*What you are asked to do*: Could you retype, exactly as written, every line from the top of the records through the line that contains "Nikichan Zafeiry ♥♥♥"?

[Stored items]
***

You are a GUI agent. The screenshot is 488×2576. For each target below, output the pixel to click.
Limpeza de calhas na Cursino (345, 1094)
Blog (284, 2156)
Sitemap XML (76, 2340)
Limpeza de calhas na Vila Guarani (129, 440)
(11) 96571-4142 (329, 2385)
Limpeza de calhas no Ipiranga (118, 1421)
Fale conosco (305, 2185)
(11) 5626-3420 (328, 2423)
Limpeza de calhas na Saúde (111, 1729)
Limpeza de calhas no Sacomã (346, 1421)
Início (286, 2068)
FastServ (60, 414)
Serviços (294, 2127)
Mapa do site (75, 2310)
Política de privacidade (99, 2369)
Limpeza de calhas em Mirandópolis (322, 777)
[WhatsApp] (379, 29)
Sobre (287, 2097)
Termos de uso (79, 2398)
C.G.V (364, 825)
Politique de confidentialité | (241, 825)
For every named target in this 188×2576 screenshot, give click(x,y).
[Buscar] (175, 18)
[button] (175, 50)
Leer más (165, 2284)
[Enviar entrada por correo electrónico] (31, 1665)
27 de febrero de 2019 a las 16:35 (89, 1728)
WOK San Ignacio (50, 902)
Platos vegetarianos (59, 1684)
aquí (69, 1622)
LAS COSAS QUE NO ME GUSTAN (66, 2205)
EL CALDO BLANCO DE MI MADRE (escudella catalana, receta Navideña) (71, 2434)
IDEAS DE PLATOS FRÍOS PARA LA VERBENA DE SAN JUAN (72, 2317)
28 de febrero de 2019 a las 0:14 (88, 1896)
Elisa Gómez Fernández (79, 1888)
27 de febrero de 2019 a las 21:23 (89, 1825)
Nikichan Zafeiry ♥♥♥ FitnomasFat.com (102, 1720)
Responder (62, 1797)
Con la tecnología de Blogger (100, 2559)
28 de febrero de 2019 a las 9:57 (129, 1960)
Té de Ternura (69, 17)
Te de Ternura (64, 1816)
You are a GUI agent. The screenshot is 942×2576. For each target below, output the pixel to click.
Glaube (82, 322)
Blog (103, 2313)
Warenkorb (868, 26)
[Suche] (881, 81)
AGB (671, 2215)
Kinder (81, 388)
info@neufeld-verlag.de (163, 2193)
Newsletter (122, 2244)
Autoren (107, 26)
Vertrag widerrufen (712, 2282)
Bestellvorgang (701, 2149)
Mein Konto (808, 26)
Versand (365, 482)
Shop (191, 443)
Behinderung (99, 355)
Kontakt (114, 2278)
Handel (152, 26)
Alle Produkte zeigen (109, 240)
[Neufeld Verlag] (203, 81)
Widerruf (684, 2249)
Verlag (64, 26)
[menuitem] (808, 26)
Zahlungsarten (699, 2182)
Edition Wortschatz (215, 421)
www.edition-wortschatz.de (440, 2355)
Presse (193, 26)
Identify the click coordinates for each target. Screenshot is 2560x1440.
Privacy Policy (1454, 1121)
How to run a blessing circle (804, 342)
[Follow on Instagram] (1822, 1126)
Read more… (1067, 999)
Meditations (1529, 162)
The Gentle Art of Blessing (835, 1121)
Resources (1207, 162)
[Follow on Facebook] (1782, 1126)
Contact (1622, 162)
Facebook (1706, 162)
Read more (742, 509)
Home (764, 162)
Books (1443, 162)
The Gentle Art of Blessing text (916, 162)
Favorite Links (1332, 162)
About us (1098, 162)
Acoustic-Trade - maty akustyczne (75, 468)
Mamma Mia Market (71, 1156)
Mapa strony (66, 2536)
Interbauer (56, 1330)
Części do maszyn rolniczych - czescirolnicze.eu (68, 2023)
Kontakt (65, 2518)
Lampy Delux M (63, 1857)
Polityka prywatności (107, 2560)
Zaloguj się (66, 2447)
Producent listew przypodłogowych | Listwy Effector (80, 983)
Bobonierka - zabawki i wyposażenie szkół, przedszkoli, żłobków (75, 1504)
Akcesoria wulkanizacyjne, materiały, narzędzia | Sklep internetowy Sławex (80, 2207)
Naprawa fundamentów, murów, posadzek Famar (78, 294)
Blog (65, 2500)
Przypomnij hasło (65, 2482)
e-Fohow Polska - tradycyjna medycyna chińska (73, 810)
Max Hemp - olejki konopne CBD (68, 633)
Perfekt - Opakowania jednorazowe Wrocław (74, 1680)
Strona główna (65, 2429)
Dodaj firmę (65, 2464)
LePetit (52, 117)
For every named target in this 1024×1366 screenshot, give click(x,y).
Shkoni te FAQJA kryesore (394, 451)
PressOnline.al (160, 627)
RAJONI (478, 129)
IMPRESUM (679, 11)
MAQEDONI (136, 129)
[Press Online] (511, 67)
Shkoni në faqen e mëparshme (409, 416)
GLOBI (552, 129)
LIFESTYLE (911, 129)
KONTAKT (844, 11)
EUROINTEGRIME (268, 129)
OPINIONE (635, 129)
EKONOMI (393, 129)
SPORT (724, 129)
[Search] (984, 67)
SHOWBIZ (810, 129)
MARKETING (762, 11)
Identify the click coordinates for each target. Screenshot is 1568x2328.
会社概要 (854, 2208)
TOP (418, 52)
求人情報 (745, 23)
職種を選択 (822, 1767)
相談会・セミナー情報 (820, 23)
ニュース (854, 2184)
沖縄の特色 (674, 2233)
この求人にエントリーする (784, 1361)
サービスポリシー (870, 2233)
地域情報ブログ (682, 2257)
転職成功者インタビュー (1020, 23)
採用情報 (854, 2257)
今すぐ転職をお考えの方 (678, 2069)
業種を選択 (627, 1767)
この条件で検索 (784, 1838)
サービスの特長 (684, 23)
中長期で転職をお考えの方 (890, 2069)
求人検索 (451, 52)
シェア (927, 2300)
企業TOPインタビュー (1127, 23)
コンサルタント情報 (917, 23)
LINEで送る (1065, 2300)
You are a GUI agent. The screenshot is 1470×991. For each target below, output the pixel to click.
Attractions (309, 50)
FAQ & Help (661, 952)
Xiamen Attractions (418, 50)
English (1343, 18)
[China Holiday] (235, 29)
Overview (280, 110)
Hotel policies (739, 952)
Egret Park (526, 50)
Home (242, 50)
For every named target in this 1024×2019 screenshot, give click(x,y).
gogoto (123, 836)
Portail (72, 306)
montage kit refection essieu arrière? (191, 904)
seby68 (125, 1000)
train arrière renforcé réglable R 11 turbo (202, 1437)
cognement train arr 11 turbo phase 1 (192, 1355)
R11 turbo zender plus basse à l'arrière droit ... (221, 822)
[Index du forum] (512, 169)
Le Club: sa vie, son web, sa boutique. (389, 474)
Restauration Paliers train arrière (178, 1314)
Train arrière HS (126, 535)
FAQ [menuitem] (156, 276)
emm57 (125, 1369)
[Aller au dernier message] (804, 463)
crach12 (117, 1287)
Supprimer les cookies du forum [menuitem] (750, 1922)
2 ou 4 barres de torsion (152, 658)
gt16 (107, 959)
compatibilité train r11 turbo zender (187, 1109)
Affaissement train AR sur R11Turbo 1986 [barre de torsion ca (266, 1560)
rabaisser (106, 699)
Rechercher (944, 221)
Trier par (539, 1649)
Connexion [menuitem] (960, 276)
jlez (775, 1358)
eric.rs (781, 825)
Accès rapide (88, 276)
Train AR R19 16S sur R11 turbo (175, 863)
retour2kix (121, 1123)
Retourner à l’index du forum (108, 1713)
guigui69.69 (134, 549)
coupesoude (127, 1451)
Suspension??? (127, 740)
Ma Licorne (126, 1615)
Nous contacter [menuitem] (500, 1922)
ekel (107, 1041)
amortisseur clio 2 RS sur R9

***

*Written reply*:
You are a GUI agent. The screenshot is 488×2576. For each target below, output the pixel to click.
Limpeza de calhas na Cursino (345, 1094)
Blog (284, 2156)
Sitemap XML (76, 2340)
Limpeza de calhas na Vila Guarani (129, 440)
(11) 96571-4142 (329, 2385)
Limpeza de calhas no Ipiranga (118, 1421)
Fale conosco (305, 2185)
(11) 5626-3420 (328, 2423)
Limpeza de calhas na Saúde (111, 1729)
Limpeza de calhas no Sacomã (346, 1421)
Início (286, 2068)
FastServ (60, 414)
Serviços (294, 2127)
Mapa do site (75, 2310)
Política de privacidade (99, 2369)
Limpeza de calhas em Mirandópolis (322, 777)
[WhatsApp] (379, 29)
Sobre (287, 2097)
Termos de uso (79, 2398)
C.G.V (364, 825)
Politique de confidentialité | (241, 825)
For every named target in this 188×2576 screenshot, give click(x,y).
[Buscar] (175, 18)
[button] (175, 50)
Leer más (165, 2284)
[Enviar entrada por correo electrónico] (31, 1665)
27 de febrero de 2019 a las 16:35 (89, 1728)
WOK San Ignacio (50, 902)
Platos vegetarianos (59, 1684)
aquí (69, 1622)
LAS COSAS QUE NO ME GUSTAN (66, 2205)
EL CALDO BLANCO DE MI MADRE (escudella catalana, receta Navideña) (71, 2434)
IDEAS DE PLATOS FRÍOS PARA LA VERBENA DE SAN JUAN (72, 2317)
28 de febrero de 2019 a las 0:14 (88, 1896)
Elisa Gómez Fernández (79, 1888)
27 de febrero de 2019 a las 21:23 (89, 1825)
Nikichan Zafeiry ♥♥♥ FitnomasFat.com (102, 1720)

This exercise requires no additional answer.